How proportional is MMP-lite?
I’ve compared my spreadsheet’s projection of MMP-lite with a fully proportional result, and assumed each region and province gets 34% more MPs.
When you look at regions, you see many differences between MMP-lite and a normal MMP model. Not bothering with one-seat differences, here are the bigger ones:
Peel-Halton with 12 local MPs and 4 regional: Con. 12 (should be 8), Lib. 2 (should be 5), NDP 2 (should be 3).
Montérégie with 13 local MPs and 4 regional: NDP 13 (should be 8), Bloc 2 (should be 5), Con.1 (should be 2), Lib. 1 (should be 2).
York-Durham with 12 local MPs and 4 regional: Con. 11 (should be 8), Lib. 3 (should be 4), NDP 2 (should be 3), Green 0 (should be 1).
Quebec City and Eastern Quebec with 18 local MPs and 6 regional: NDP 13 (should be 9), Con. 5 (should be 7), Bloc 4 (should be 5), Lib. 2, Green 0 (should be 1).
Central Ontario (Belleville to Owen Sound) with 12 local MPs and 4 regional: Con. 12 (should be 9), Lib. 2 (should be 3), NDP 2 (should be 3), Green 0 (should be 1).
Laurentides--Lanaudière--West & North Quebec with 13 local MPs and 5 regional: NDP 13 (should be 9), Bloc 3 (should be 5), Con. 1 (should be 2), Lib. 1 (should be 2).
Luckily, on the 2011 votes, these tend to cancel each other out.
When you look at each province, again you see many significant differences.
Ontario: Con. 75 (should be 64), NDP 33 (should be 37), Lib. 30 (should be 36), Green 4 (should be 5).
Quebec: NDP 59 (should be 44), Bloc 17 (should be 24), Con. 12 (should be 17), Lib. 12 (should be 14), Green 1 (should be 2).
Saskatchewan with 14 local MPs and 5 provincial: Con. 13 (should be 11), NDP 5 (should be 6), Lib. 1 (should be 2).
New Brunswick with 10 local MPs and 3 provincial: Con. 8 (should be 6), NDP 3 (should be 4), Lib. 2 (should be 3).
Luckily these again tend to cancel each other out.
So Canada-wide with 413 MPs we get: Conservatives 178 (should be 168), NDP 137 (should be 128), Liberals 70 (should be 78), Bloc 17 (should be 24), Greens 11 (should be 15). Luckily, not bad at all. An NDP-Liberal-Green coalition government would have had a majority either way: 218 (should be 221).
But one can easily imagine an election where MMP-lite would let voters for one party elect a false majority with less than 50% of the votes.

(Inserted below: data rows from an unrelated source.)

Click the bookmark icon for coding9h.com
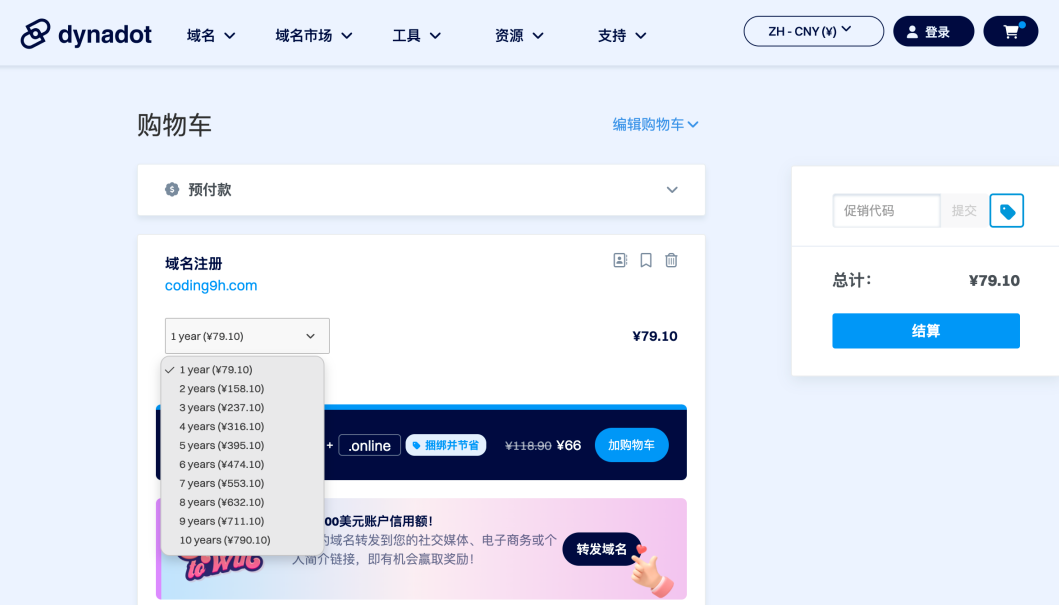 click(x=646, y=260)
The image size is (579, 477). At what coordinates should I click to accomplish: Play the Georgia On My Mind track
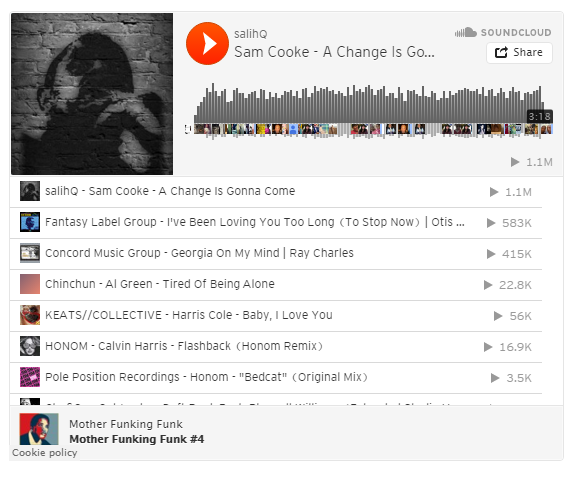click(x=275, y=254)
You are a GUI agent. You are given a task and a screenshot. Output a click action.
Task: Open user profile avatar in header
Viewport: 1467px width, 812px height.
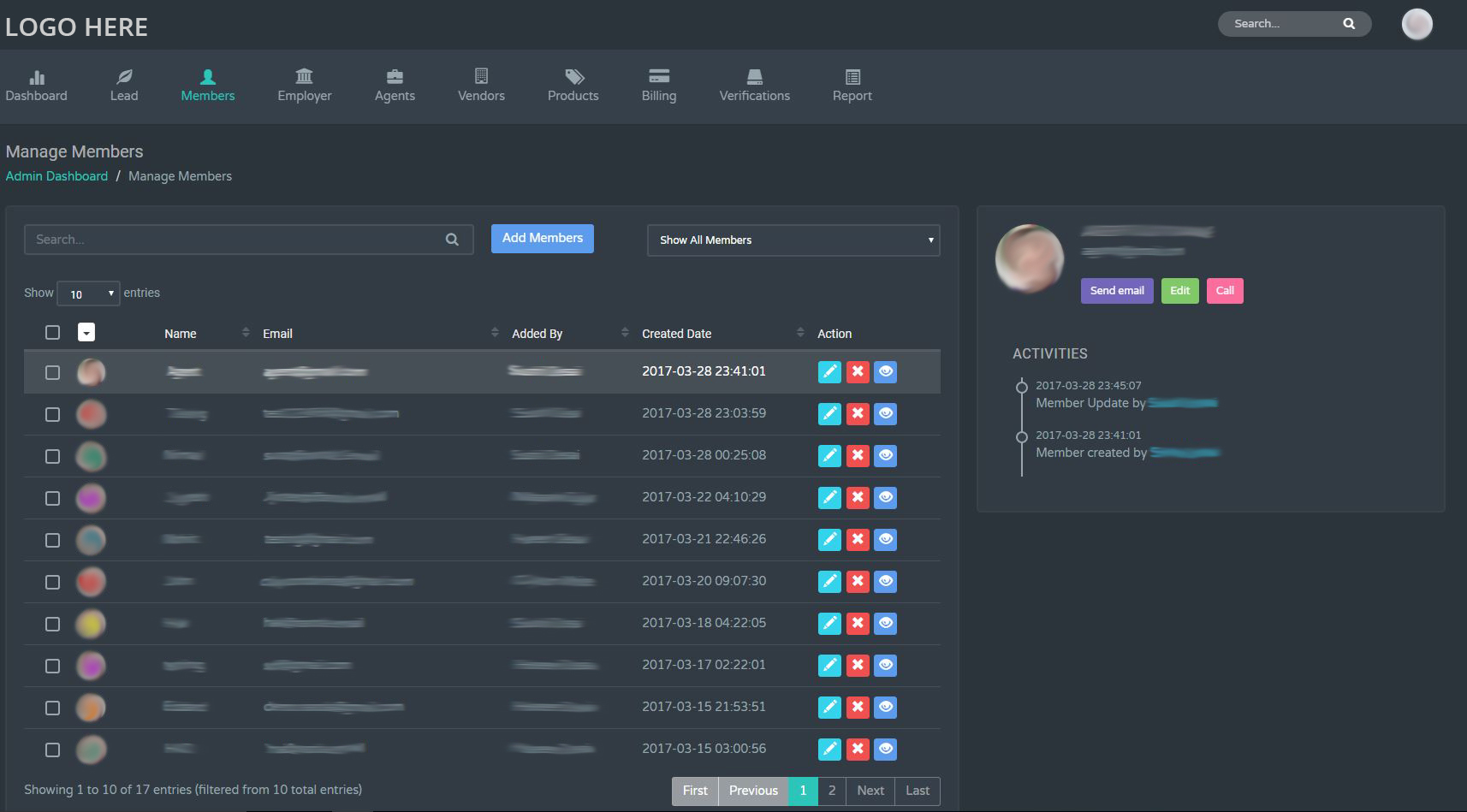pyautogui.click(x=1417, y=24)
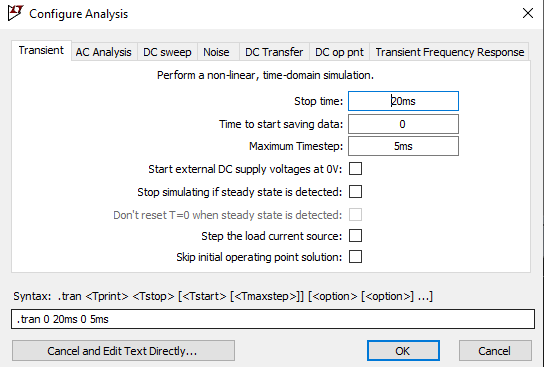Confirm settings with the OK button
This screenshot has width=544, height=367.
(x=403, y=351)
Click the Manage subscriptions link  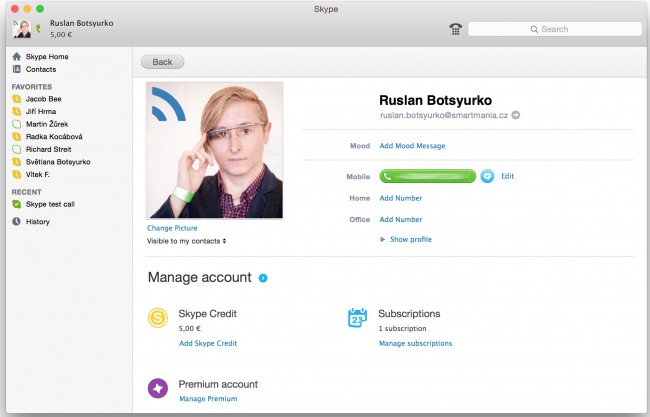[x=415, y=343]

Conclusion: MMP-lite can get close to proportional results, and is certainly a vast improvement over our undemocratic winner-take-all system. However, it sometimes does not make every vote count equally.
Note: This simulation uses no legal threshold. If there was a legal threshold of 5% in each province, Green voters would have elected no MPs from Ontario, Quebec, Manitoba and Nova Scotia, electing only 4 MPs not 10. But of course in a real MMP election Green voters would likely have cast over 5% of the vote in many provinces.